# 444 Marlin



## Marshloft (Mar 24, 2008)

Stopped in at a pawn shop today lookin to find a tool box for my truck and decided to see what they had in rifles. Been searching for one for well over a year.
Been too undecided what I really wanted. Been to the gun and knife shows. And have checked out everything from a 270 to a 45-70. Just was never satisfied and or felt comfortable with what I've seen.
Well, this pawn shop had a nice little 444 marlin that seemed to fit me perfectly. Held it up and aimed both left and right handed. It felt good.
The ammo is going to cost a mint I've since discovered.
You might ask why a 30-06 or maybe a 30-30 wouldn't work for me. And I'd say, it might, but I'm a rebel at heart, and I just want something different.
That being said. Anything you can tell me I should be on the look-out for in this gun?
They are asking 550.00 That price seems to be in range from what I've discovered online anyway.
Thanks
GH


----------



## littlejoe (Jan 17, 2007)

That being said. Anything you can tell me I should be on the look-out for in this gun?

Never had a marlin. but kind of the opinion that any/most guns are good to have. And I'm really trying to limit myself to dies, brass, and powder, I have on hand.

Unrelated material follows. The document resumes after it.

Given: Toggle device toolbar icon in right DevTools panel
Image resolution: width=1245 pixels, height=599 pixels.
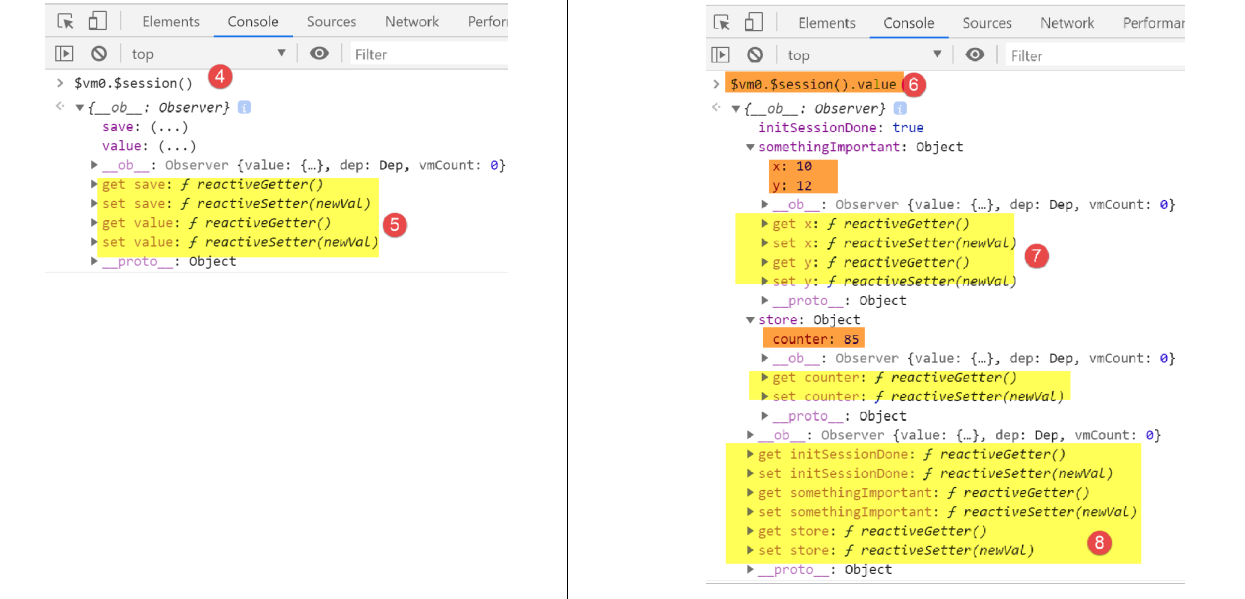Looking at the screenshot, I should click(x=753, y=22).
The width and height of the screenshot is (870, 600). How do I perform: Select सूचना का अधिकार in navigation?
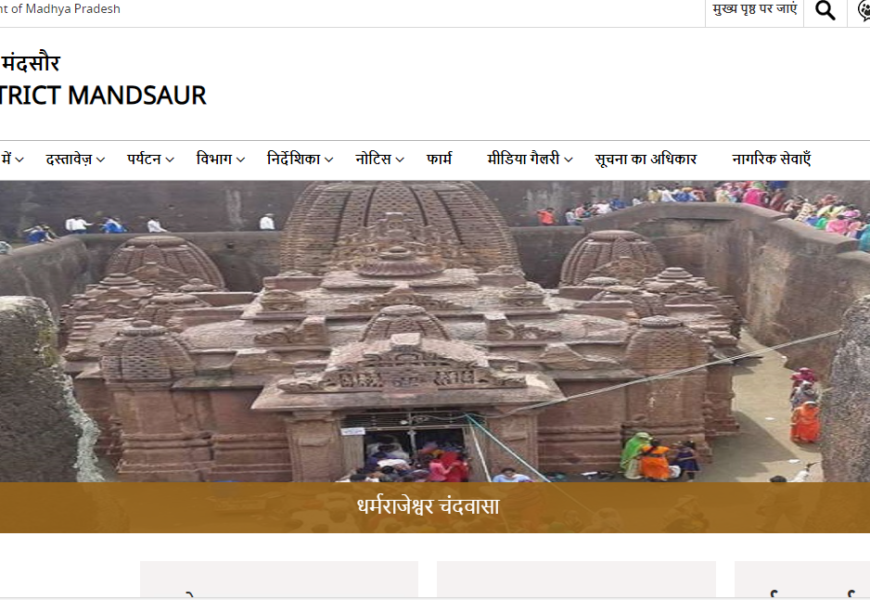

I've had a fancy for the same, just went with the 44 mag at the time being? Now I've got two 44 mag rifles, and wanting a pistol?


----------



## Vahomesteaders (Jun 4, 2014)

The 444 marlin is a great gun. Shoots very well. It's a 150 yard and in gun. Great for thick brushy areas. 550 is a bit high. Around here they average about 400 in great shape. But your area may have less of them so it could be right. Marlin makes great guns. They alyways function well and are more accurate than their winchester counterparts. Personally I like the 35 Remington marlin. It's different, gives the same yardage and cost less to shoot. 444 ammo can be hard to come across at times. But so can any ammo right now. Lol


----------



## GREENCOUNTYPETE (Jul 25, 2006)

run your SN# it may be that it is a Marlin and not a Remlin
Remington bought out Marlin and some people saw QA drop 

safety or pre safety some people also don't like the safety

444 marlin is one of those cartridges that start a fella reloading a single stage press powder measure , scale could probably be paid for in 200 rounds of savings , you can make up lighter load also for when you don't need full power 
.440 round balls and a tiny charge of fast pistol powder and you have a inexpensive bunny buster or gallery round 

444 is supposed to be .427 but you can either size down .429 and .430 bullets or often the microgroove rifling easily accepts the larger bullets you need to slug the barrel with a brass rod and a well lubed .440 round ball and measure to know 
using these bullets and lighter combinations you can do a lot with it and if you have the brass shoot for very little a round for practice 25 cents a round would be reasonable while factory hunting ammo is likely more around 1.50 to 2 dollars a round


----------



## Dutch 106 (Feb 12, 2008)

Hey Guys, 
I had one for a few years but it was one of those guns fun to play with but no real utility in my collection. I reloaded a few hundred rounds, if your thinking of reloading a bit of research. with the Micro groove rifling you cannot use cast bullets they just don't spin down the bore, it took me a bit to prove that to myself the round ball round doesn't work with this one but a good thought. reloading straight sided rifle cartridge's isn't the easiest round to start with if you want odd, find one of the 307 win lever action guns ought to be weird enough for anyone but bullets will be cheap.
but that's not what has the monster on your back. Or a BLR 358 win round.
If you go after it I'd offer them $400 and let them try and dicker you up, as long as you use humor this will get you father than you think and doing it with the boss will also get you further.
Have fun, good luck,
Dutch


----------



## GREENCOUNTYPETE (Jul 25, 2006)

dutch what size was your groove

I shoot cast from a micro groove 30-30 I size to .311 as a .308 bullet would not grab the rifling enough and strip, you must slug the bore and see how much over sized the bullet will need to be

if you have a tight chamber and a loose bore lead can be an issue , and the gun might take modifying to make it shoot lead and that may not be worth it


----------



## Marshloft (Mar 24, 2008)

Thanks for your input. I just have a desire for a big bore rifle. The 45-70 just didn't feel right and can't afford a 50cal.
I'll get the SN saturday and look at it a little closer. I could be talked out of easy enough. But then again, I'd be back to lookin again.
GH


----------



## oldasrocks (Oct 27, 2006)

The .444 shoots like a motar round. 100 yards it drops a lot but if you want to shoot elephants at close range its a good caliber. Not practicable for a combat gun or deer hunting for that matter.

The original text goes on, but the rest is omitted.